Emily Gillingham 
Emily Gillingham
Director of Library Relations, Wiley 
Wiley Asia Pacific Customer Advisory Board, Singapore, August 2013
Wiley Asia Pacific Customer Advisory Board, Singapore, August 2013

When you ask a group of library leaders ‘what is the biggest challenge now faced in your library’, you don’t necessarily expect the answer to be ‘we are’.  But this is in effect what happened at the recent meeting of our Asia Pacific Customer Advisory Board in Singapore.

It was a fascinating meeting, rich in discussion and drawing on the experience of a dozen librarians from across the region; from Australia to Hong Kong, India to Japan.  What is common among all the libraries – large or small, teaching or research-based, public or private – is that there is a re-conceptualizing of the role of the library and of librarians within it underway.  How do you transform the service from the traditional to the new?  This is not a new issue, of course, as libraries throughout the world are at different points along the transformation (and indeed it has come up before at our Europe and North American CAB meetings).  But what was interesting was the extent to which the actual skills and attitudes of librarians themselves are being questioned throughout the region.  It was clear from the Singapore discussion that there is much to be gained from librarians sharing their thoughts and experience and best practice across the group.

As Anne Bell from the University of Sydney Library put it, “We need to re-conceptualize the role of a librarian and the library in the larger ecosystem.  This means we need to question the ‘sacred cows’ of the service; create new areas, shrink others, and change our skillsets”.  Anil Kumar from the Indian Institute of Management Ahmedabad said, “My university is changing and librarians need to be equipped with the right skillset.”  Ng Chay Tuan from Nanyang Technological University in Singapore added, “We need to make sure staff are ready for the changes in both their skillset and their mindset”.  So, it’s not just about the services that are offered, or the skills that librarians have, but also about the mindset which empowers them to deliver that new service.  It’s about having confidence and reaching out beyond the traditional boundaries of the library.  As Lee Cheng Ean of National University of Singapore said, “We want to build the expertise and competency of our staff.  Young librarians have to stretch themselves beyond the day-to-day role, be empowered, and be given the space to grow.”  Or, as Anne Bell said, “we want young staff to have good careers”.  By ‘good’ I also infer that this means ‘long’.

So what does this reskilling involve?  To quote Ng Chay Tuan, “We don't just want to provide content, we want help to create and manage content”.  In other words, the library is moving from being the deliverer of information, to being embedded in the teaching and research activities of the university; supporting the creation of new information, evaluating impact, managing data, data analytics, workflow tools, bibliometrics, teaching writing for the web, SEO, relationship management, research policy and planning, marketing, etc. This assumes reskilling or upskilling for a huge array of new areas.  There are also many new technological demands on librarians which require them to keep up with and teach new tools and solutions, such as Mendeley, Altmetrics, etc.  This poses a challenge, as Mohd Nasir from University of Science Malaysia explains, “Now users ask us about publishing, and understanding that has become the librarian’s job.  We need to relook at ourselves, we need to start learning because everyone thought that librarians know it all and we don’t.”  As Joyce Chen from National Taiwan Normal University says, “Staff needs new skillsets to stay competent and to offer new services.”

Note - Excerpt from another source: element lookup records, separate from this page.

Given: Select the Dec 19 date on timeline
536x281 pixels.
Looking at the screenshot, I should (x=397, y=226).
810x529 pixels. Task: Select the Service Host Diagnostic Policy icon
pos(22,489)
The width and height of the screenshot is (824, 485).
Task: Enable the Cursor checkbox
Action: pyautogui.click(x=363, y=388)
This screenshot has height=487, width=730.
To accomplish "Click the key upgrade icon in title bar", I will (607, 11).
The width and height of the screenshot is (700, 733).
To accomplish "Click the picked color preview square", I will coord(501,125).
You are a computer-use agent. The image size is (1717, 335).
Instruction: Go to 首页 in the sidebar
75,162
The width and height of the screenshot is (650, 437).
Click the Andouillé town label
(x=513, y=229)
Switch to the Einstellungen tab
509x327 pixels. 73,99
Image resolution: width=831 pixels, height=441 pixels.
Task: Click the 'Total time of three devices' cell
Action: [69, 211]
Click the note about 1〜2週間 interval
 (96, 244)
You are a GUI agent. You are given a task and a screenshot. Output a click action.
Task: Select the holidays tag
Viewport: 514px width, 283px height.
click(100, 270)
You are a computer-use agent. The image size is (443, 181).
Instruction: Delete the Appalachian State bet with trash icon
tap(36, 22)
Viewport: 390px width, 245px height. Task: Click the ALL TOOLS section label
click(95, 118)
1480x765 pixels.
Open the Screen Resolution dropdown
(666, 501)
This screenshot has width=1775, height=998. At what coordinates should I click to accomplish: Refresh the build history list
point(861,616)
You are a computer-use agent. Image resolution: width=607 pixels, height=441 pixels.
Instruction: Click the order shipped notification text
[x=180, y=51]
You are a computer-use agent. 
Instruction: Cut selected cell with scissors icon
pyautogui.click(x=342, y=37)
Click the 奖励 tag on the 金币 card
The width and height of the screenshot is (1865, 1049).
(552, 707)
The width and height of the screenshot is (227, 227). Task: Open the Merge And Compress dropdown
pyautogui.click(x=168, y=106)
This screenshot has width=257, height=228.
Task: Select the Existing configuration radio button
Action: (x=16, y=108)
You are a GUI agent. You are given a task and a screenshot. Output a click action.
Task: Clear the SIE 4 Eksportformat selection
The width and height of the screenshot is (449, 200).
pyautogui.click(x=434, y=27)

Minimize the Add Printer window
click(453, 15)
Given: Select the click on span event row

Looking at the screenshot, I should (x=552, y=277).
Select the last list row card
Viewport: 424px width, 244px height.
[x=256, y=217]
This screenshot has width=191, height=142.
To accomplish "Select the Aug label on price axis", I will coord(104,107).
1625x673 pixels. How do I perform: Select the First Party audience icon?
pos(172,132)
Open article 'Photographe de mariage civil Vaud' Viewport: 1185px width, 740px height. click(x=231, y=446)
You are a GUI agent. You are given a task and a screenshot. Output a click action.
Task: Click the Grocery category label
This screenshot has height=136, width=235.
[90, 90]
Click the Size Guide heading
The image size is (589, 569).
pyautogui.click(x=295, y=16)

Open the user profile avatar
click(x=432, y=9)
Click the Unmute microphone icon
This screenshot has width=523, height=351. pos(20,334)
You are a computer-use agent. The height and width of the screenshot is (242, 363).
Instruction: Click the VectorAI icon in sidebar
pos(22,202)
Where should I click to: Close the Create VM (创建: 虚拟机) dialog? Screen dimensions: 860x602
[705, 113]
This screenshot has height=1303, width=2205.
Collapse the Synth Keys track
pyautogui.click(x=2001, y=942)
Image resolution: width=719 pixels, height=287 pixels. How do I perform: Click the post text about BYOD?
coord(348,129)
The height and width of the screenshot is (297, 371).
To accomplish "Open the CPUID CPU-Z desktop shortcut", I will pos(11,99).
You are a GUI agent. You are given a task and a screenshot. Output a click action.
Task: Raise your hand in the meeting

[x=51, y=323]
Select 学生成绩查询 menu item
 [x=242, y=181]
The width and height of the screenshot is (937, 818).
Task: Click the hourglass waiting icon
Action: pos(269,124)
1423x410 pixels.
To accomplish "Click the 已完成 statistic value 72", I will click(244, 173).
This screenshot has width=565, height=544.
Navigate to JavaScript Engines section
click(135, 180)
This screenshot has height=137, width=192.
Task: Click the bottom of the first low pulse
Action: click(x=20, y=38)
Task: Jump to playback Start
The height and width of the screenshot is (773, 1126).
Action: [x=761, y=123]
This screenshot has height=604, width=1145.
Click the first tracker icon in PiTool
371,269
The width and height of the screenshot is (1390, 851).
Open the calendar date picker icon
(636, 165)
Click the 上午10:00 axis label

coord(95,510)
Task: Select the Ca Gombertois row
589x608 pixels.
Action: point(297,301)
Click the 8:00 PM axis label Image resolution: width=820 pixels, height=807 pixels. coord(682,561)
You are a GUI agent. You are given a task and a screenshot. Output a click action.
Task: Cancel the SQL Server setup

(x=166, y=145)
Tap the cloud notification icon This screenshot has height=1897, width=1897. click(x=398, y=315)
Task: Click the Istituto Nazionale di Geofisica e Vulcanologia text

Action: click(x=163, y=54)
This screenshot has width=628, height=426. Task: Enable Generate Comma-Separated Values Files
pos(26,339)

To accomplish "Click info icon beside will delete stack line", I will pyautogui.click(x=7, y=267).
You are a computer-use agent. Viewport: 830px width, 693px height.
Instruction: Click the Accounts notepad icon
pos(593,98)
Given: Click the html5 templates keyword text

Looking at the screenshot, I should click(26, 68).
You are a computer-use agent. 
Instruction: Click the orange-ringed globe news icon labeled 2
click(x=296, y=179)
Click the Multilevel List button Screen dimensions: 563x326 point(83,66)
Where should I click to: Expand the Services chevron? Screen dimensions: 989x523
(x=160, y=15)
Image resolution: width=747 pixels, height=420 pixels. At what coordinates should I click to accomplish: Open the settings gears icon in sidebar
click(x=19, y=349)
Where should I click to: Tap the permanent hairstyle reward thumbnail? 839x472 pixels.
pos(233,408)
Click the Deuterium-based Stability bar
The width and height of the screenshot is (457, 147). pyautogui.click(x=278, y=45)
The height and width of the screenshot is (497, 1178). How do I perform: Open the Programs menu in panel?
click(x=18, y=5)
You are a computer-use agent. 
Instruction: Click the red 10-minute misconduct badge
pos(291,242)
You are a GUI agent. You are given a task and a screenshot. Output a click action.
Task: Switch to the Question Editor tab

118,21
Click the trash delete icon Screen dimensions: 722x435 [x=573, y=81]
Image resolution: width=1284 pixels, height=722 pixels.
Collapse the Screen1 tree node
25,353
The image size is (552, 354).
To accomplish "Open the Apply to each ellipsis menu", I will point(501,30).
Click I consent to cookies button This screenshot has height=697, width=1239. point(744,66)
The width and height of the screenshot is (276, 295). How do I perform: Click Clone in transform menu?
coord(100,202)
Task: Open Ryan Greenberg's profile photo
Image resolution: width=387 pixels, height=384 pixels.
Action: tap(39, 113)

This transformation of the profession can be seen in the change in job postings, with new roles appearing in open access, research assessment, data management etc.  A role like Digital Humanities Librarian requires subject expertise plus technical skills and someone skilled at organizing information.  Not everyone can adjust to this and, indeed, not everyone needs to be able to do everything.  There is a place for a range of specialist skills.  However, all librarians need to be prepared for change, and hanging on to the old role is ultimately not sustainable.  As Li Hai Peng from Hong Kong Baptist University says, “Librarians need to reprioritize and think about the new projects they want to do. That means they need to drop certain things.”  Marilyn Fordyce at the University of Otago in New Zealand, described how they replaced a reference desk librarian who left there with a business analyst – a very concrete example of stopping something in order to start something.

So what is driving this deep re-evaluation of librarians’ roles?  The print to digital migration of content, new access models, new tools and technologies, the economic downturn, in fact, all the same issues which are driving a similar reevaluation of our role and our skillsets within publishing companies like Wiley.  We are grappling with many of the same issues, while transforming ourselves from traditional publishers to providers of knowledge-enabled services and solutions, just as our customers are also transforming from traditional librarians to providers of knowledge-enabled services and solutions.  It will be interesting to see how this reskilling and convergence plays out.